## Task instructions
Please copy exactly the part of the records below that opens with the line containing "Where should I click to: Open" and closes with the line containing "The height and width of the screenshot is (819, 1456).", leaving out any pictures.

==== Supplied information

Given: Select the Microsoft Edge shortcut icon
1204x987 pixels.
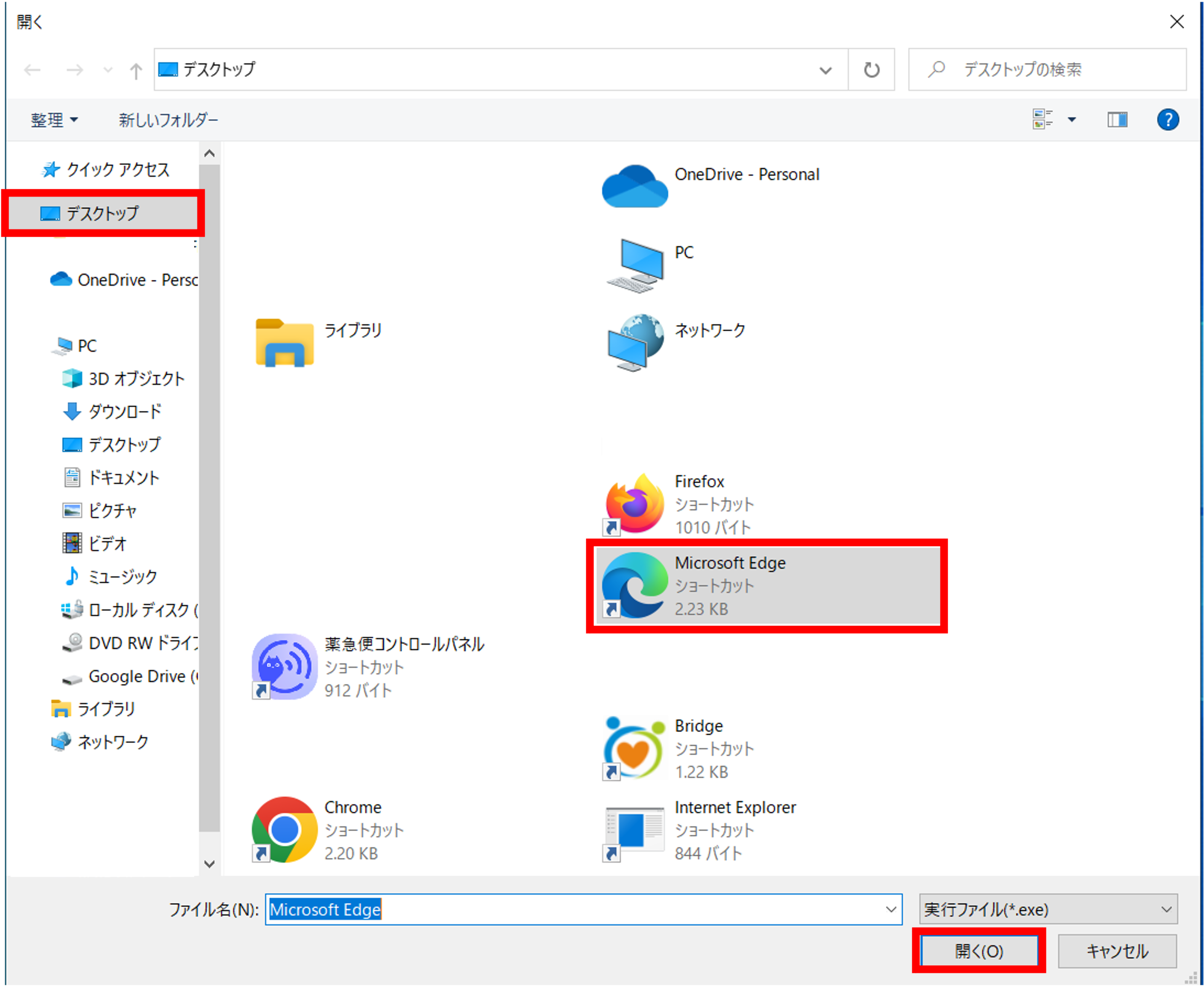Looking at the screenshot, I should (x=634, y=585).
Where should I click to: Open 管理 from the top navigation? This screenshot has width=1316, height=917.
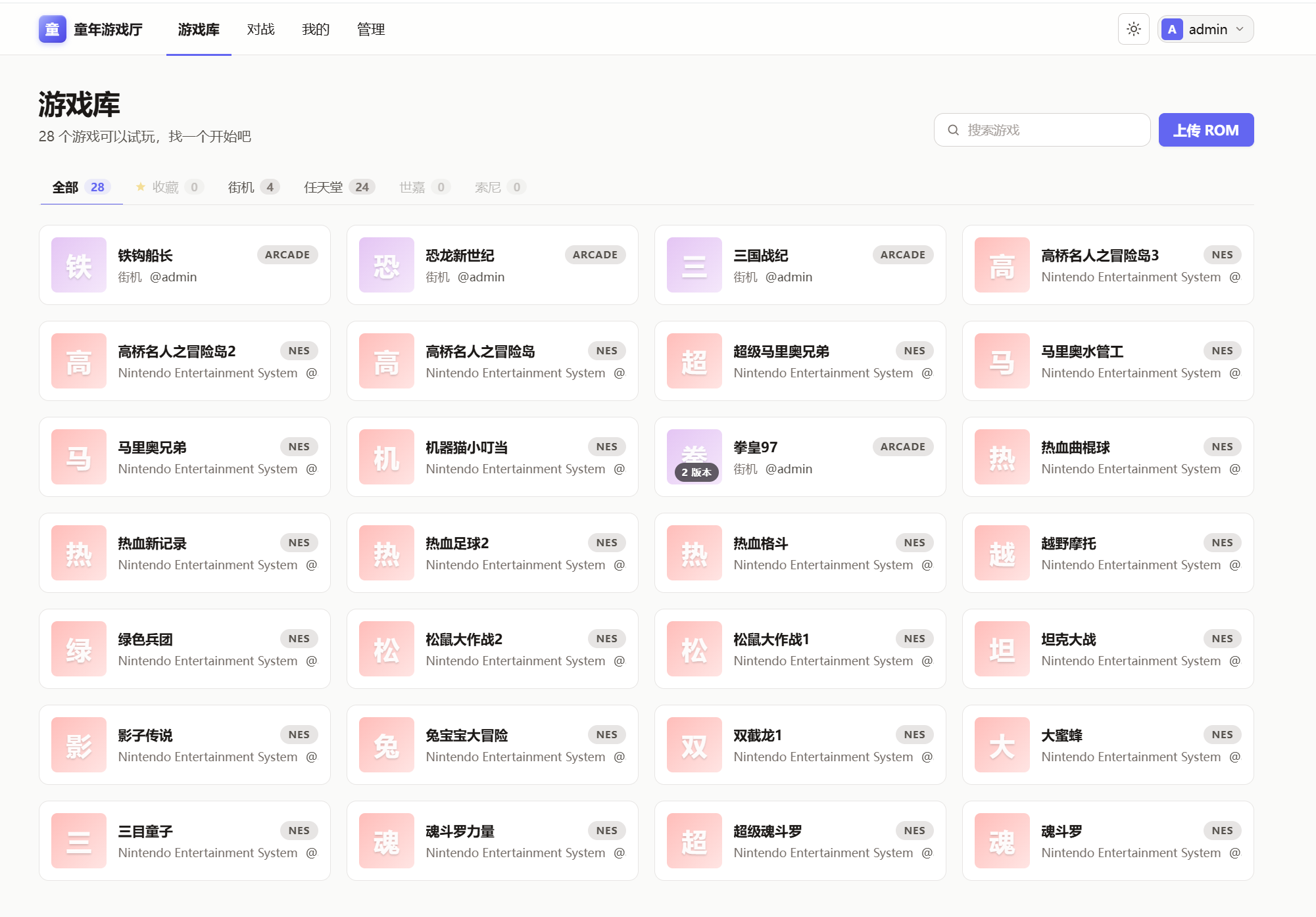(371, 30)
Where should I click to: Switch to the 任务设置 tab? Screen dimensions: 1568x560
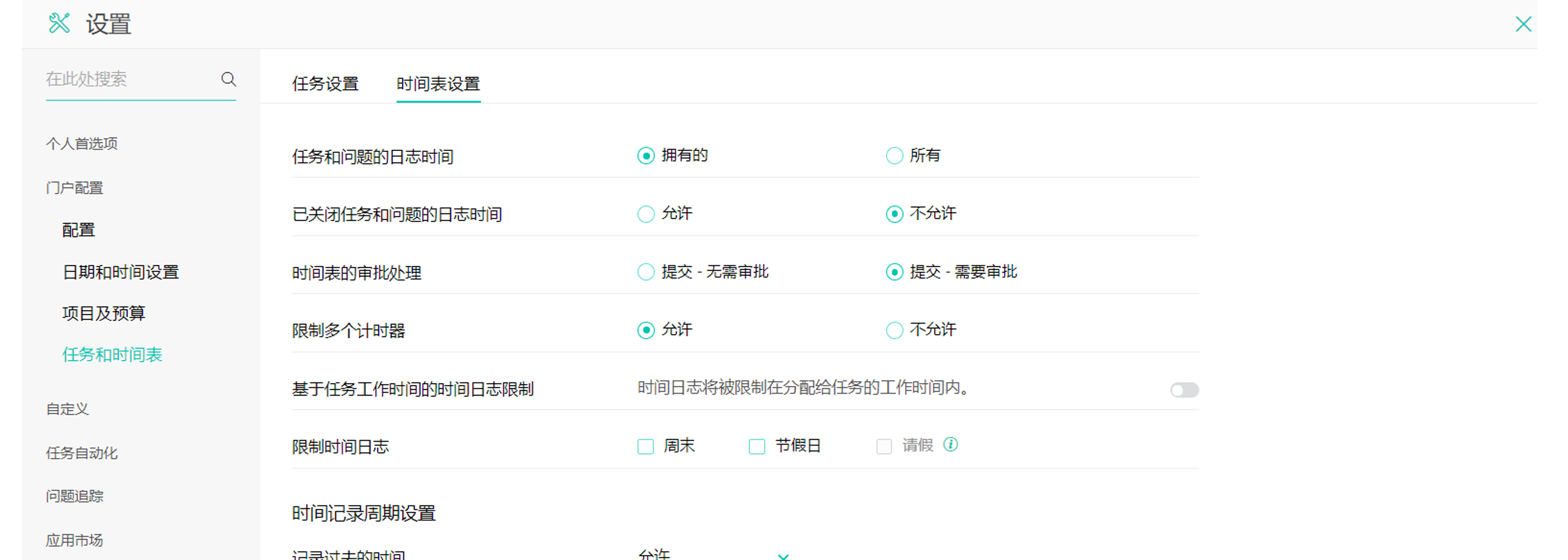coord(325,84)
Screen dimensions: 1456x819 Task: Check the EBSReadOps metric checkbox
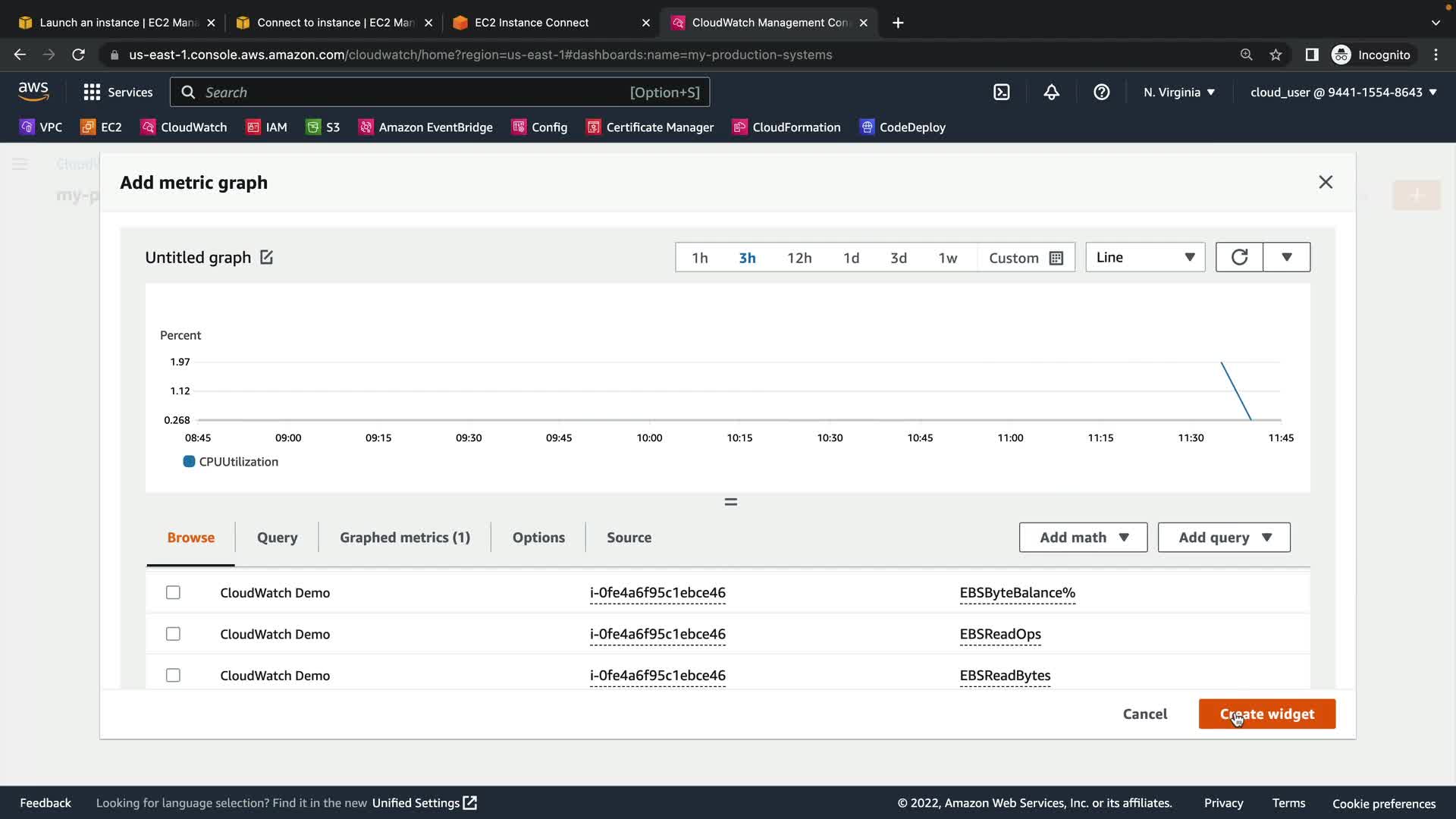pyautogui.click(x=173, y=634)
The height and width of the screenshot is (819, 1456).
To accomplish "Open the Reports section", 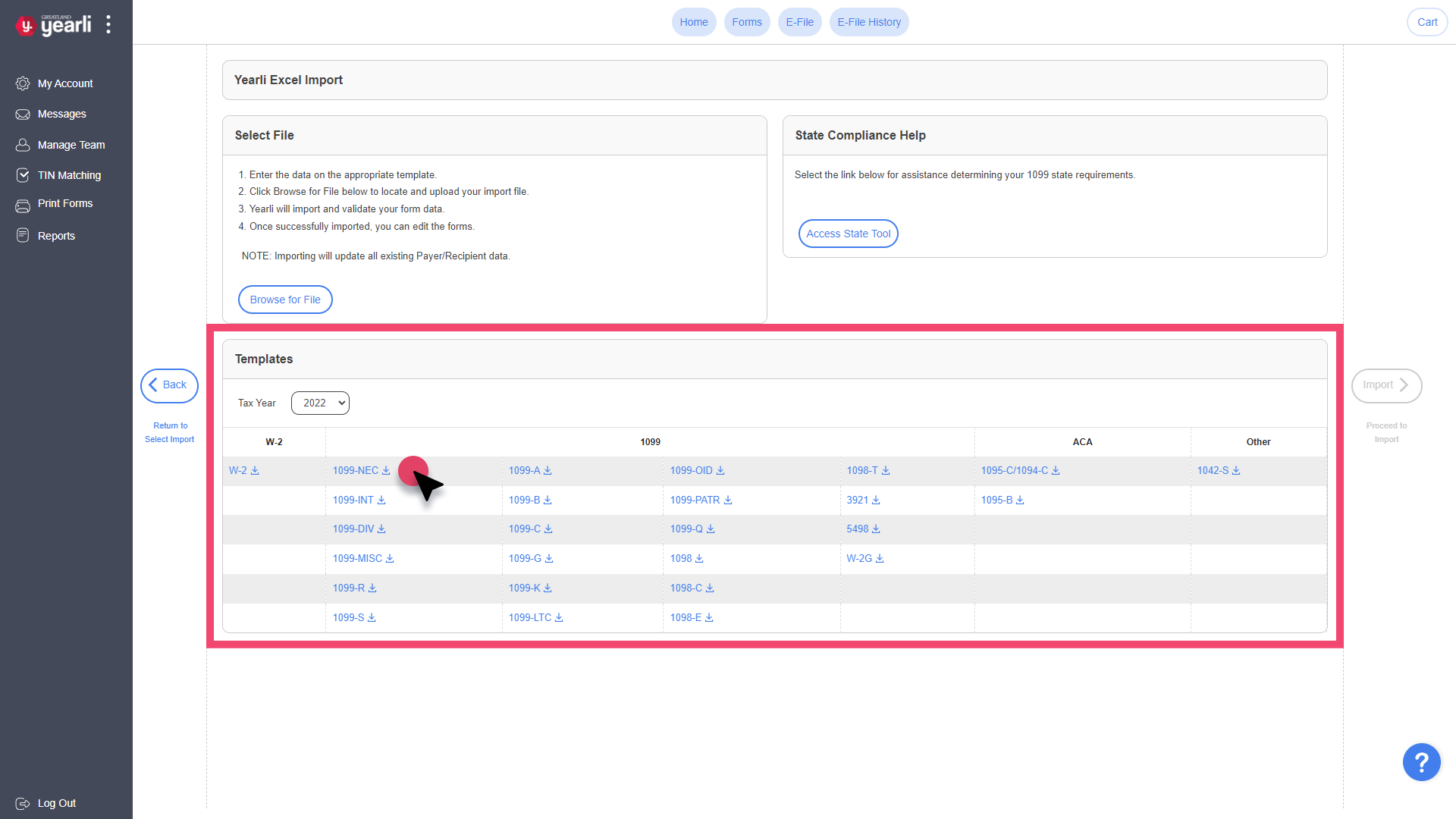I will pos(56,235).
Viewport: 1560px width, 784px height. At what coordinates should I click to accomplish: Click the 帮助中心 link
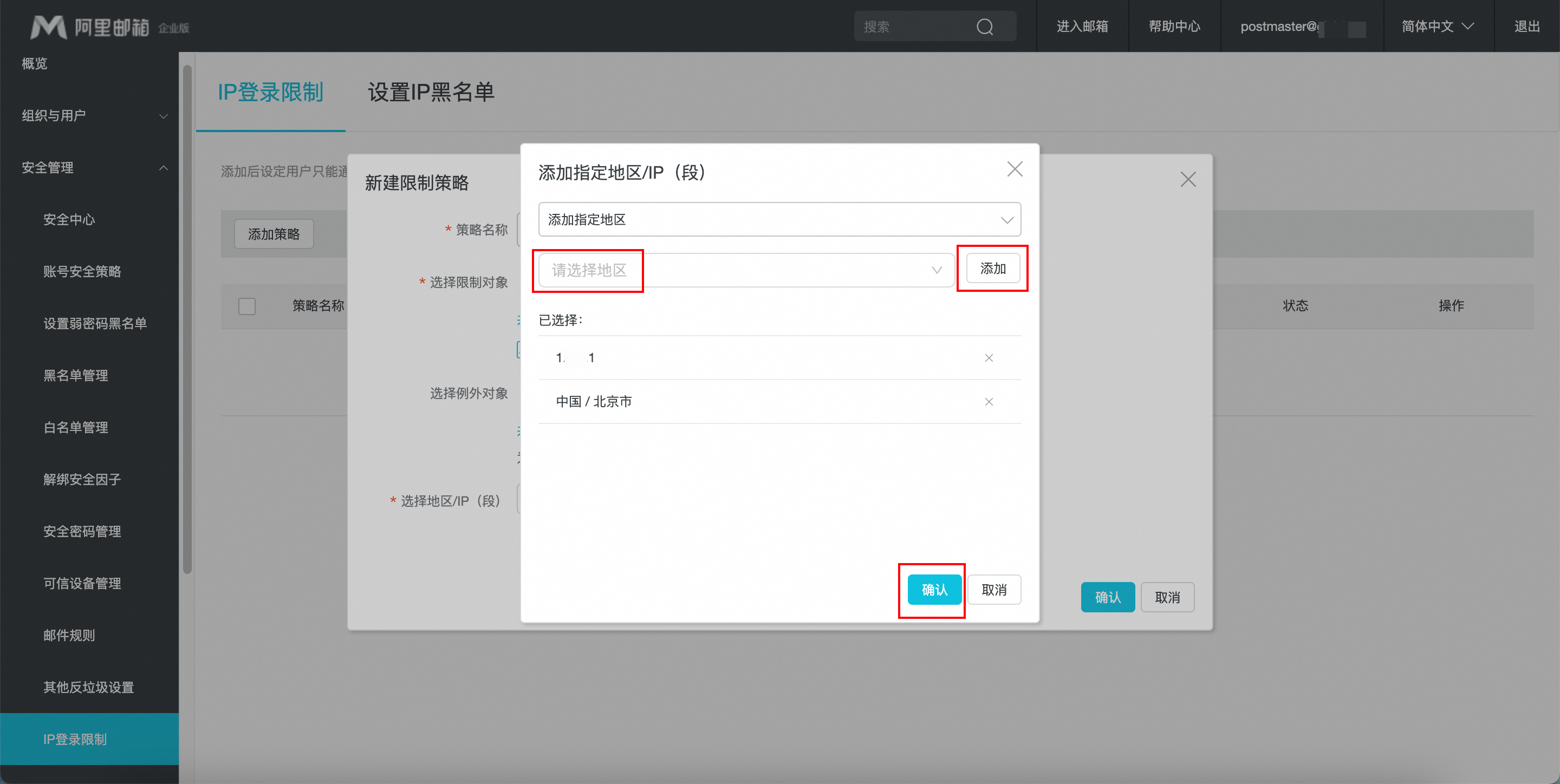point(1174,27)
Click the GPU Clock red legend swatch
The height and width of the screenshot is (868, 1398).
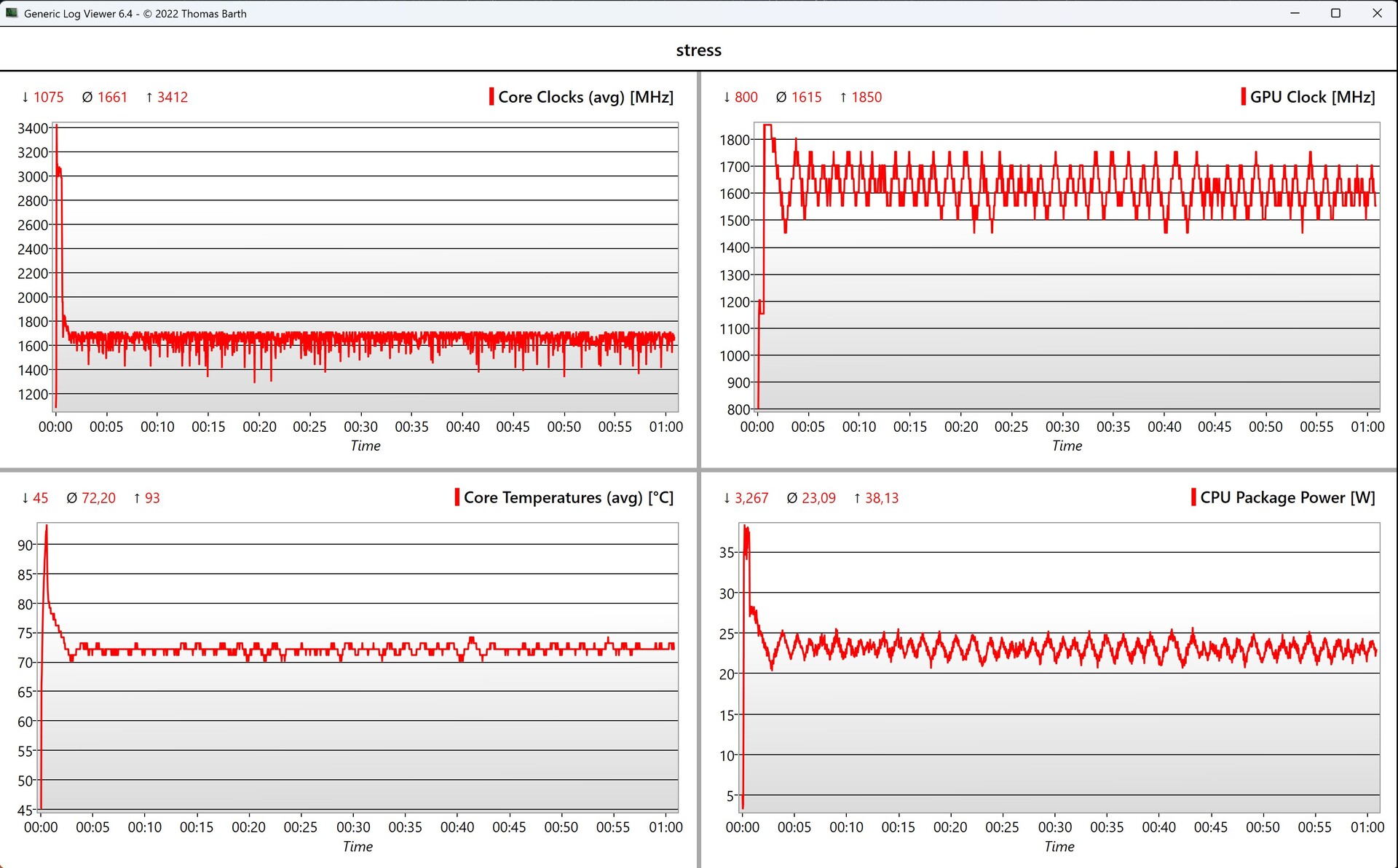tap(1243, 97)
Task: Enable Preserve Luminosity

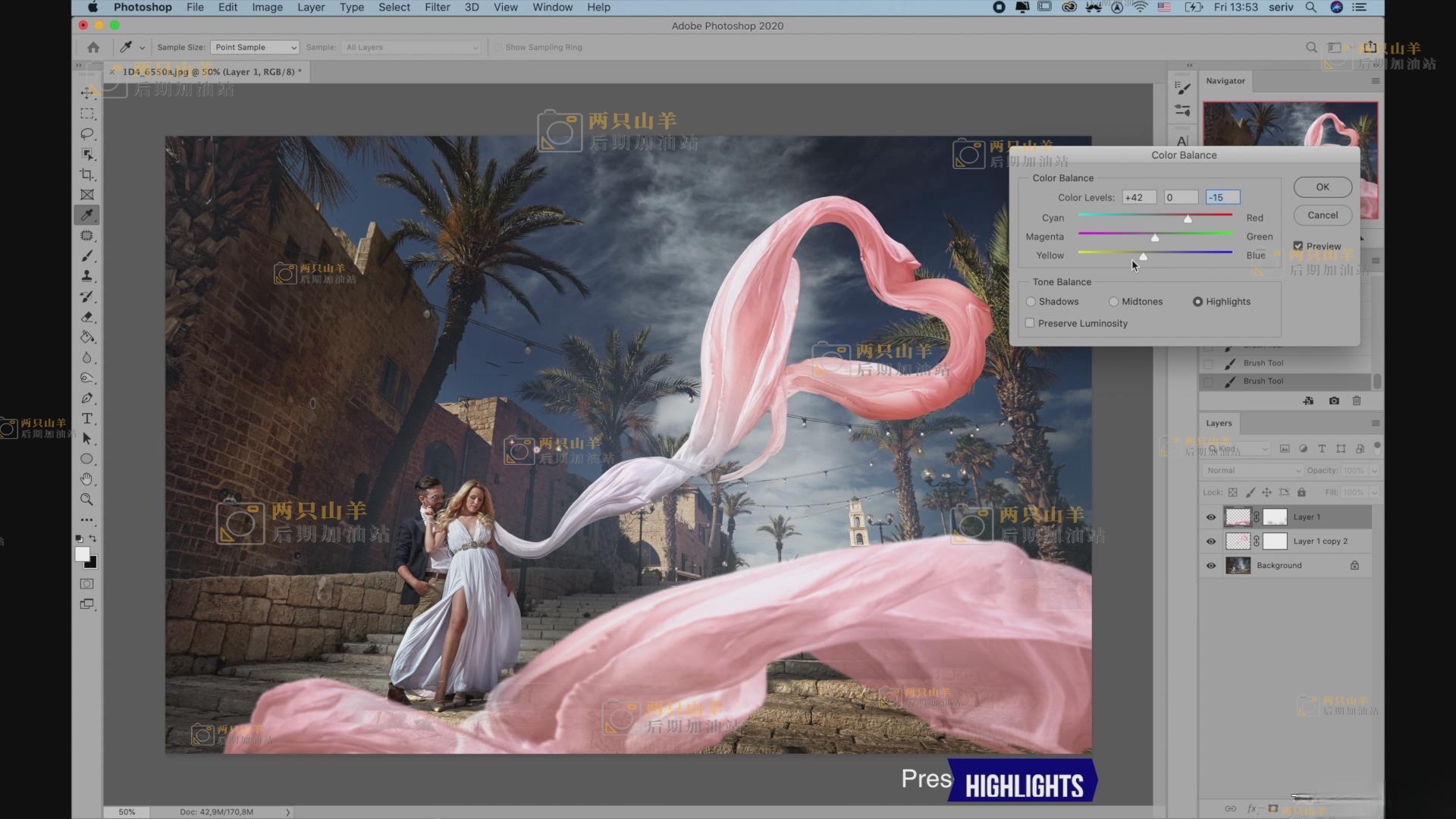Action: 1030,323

========

## Reply to the task
Where should I click to: Open 管理 from the top navigation? This screenshot has width=1316, height=917.
(371, 30)
Where should I click to: Switch to the 任务设置 tab? Screen dimensions: 1568x560
coord(325,84)
Screen dimensions: 1456x819 Task: Check the EBSReadOps metric checkbox
pyautogui.click(x=173, y=634)
The height and width of the screenshot is (819, 1456).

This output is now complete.